● **Folgendes bearbeiten**
**a.** Beantworte zum Textauszug über Medienbildung diese drei Fragen:
(i) An welcher Hochschule lehrt Ralf Lankau?
(ii) Welcher Partei gehört der junge Politiker in Anzug und Krawatte an?
(iii) Welche zwei Kolleg:innen von Bleckmann werden mit einem Fachartikel zitiert?
**b.** Bitte führe den Textauszug über Medienbildung im gleichen Stil nach seinem letzten Satz weiter.

● **Textauszug**
======

Es ist schon fünf Jahre her, aber Paula Bleckmann erinnert sich noch genau an ihren Besuch bei der Kinderkommission im Deutschen Bundestag: Zusammen mit Ralf Lankau, einem Professor für Mediengestaltung und Medientheorie an der Hochschule Offenburg, referiert die Professorin für Medienpädagogik von der Alanus Hochschule in Alfter über ihren Fachbereich, die Medienbildung. Kollege Lankau kritisiert die zunehmende Digitalisierung der kindlichen Lebenswelt scharf. Ein junger Politiker in Anzug und Krawatte hört ihm aufmerksam zu und nickt immer wieder eifrig. In der Pause kommt er auf das Professor:innen-Duo zu und fragt Lankau, ob seine Partei ihn zu einem weiteren Vortrag einladen dürfe. Seine Aussagen seien so treffend und wichtig gewesen. Bleckmann versucht, ihrem Kollegen warnende Blicke zuzuwerfen. Sie vermutet, dass dieser nicht weiß, welcher Partei der junge Mann angehört – der AfD nämlich.
Dass Menschen aus dem rechten Lager oder mit rechter Gesinnung, so wie der junge AfD-Politiker im Bundestag, den medienpädagogischen Positionen der Waldorfpädagogik Beifall zollen, ist kein Einzelfall, hat Bleckmann beobachtet. Per se spricht das in ihren Augen weder gegen die Relevanz noch gegen die Evidenz der waldorfpädagogischen Erkenntnisse. Und dennoch hält sie es für brandgefährlich und warnt eindringlich davor: «Als Wissenschaftler:innen sind wir nicht nur der Forschung und ihren Ergebnissen verpflichtet, sondern immer auch der Frage, wem und wo wir damit Anknüpfungspunkte bieten.» Sie findet, auch Digitalisierungs-Kritiker:innen, die undifferenziert kritisieren, müssen skeptisch betrachtet werden. Patrick Bettinger und Sabrina Schröder, zwei Kolleg:innen von Bleckmann, die ebenfalls zum Thema Medien forschen und lehren, schreiben in einem Fachartikel: «Gerade weil diese polarisierenden Perspektiven Anschlussfähigkeit herstellen – auch, wie wir zeigen werden, an neurechte Perspektiven –, halten wir eine Auseinandersetzung mit den Strategien für relevant, durch welche Medien, Digitalität oder die Digitalisierung diskursiv als ,krankmachend‘ dargestellt werden.»

======

● **Ausgelesene Einträge**

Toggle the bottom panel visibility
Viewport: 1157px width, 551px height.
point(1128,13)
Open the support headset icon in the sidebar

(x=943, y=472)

======

● **Lösungen zur Übung**
**a.**
(i) An der Hochschule Offenburg.
(ii) Der AfD.
(iii) Patrick Bettinger und Sabrina Schröder.

**b.**
Weshalb aber gibt es überhaupt vermehrt wissenschaftliche Studien in den letzten Jahren, die dem kindlichen Umgang mit Medien massiv schädliche Auswirkungen bescheinigen? Ist die Wissenschaft nach langer Zeit nun endlich auch da angelangt, wo Waldorfpädagog:innen und andere früher längst standen? Von solchen genugtuerischen Gedanken hält Bleckmann nichts. Denn die eine Medienpädagogik gäbe es gar nicht, meint sie. Die Landschaft der Positionen sei schon immer sehr differenziert gewesen. Vielmehr sei es so, dass einer gravierenden Änderung im jeweiligen medienpädagogischen Mainstream eine Änderung der politischen Richtung vorangegangen sei, sagt Bleckmann und erklärt: «Leider beobachten wir überall auf der Welt mehr und mehr nationalistische, rechte Tendenzen. Die gehen einher mit einem Ruf nach ,Back to the roots‘ – im Allgemeinen und auch im Bildungsbereich. Und um diese Forderungen zu stützen, geben sie entsprechende Studien in Auftrag. Zunächst sind da also Verschiebungen an der Macht und erst dann folgt die Auswahl der Studienergebnisse – nicht umgekehrt. Politische Strömungen suchen sich ihre Autor:innen.»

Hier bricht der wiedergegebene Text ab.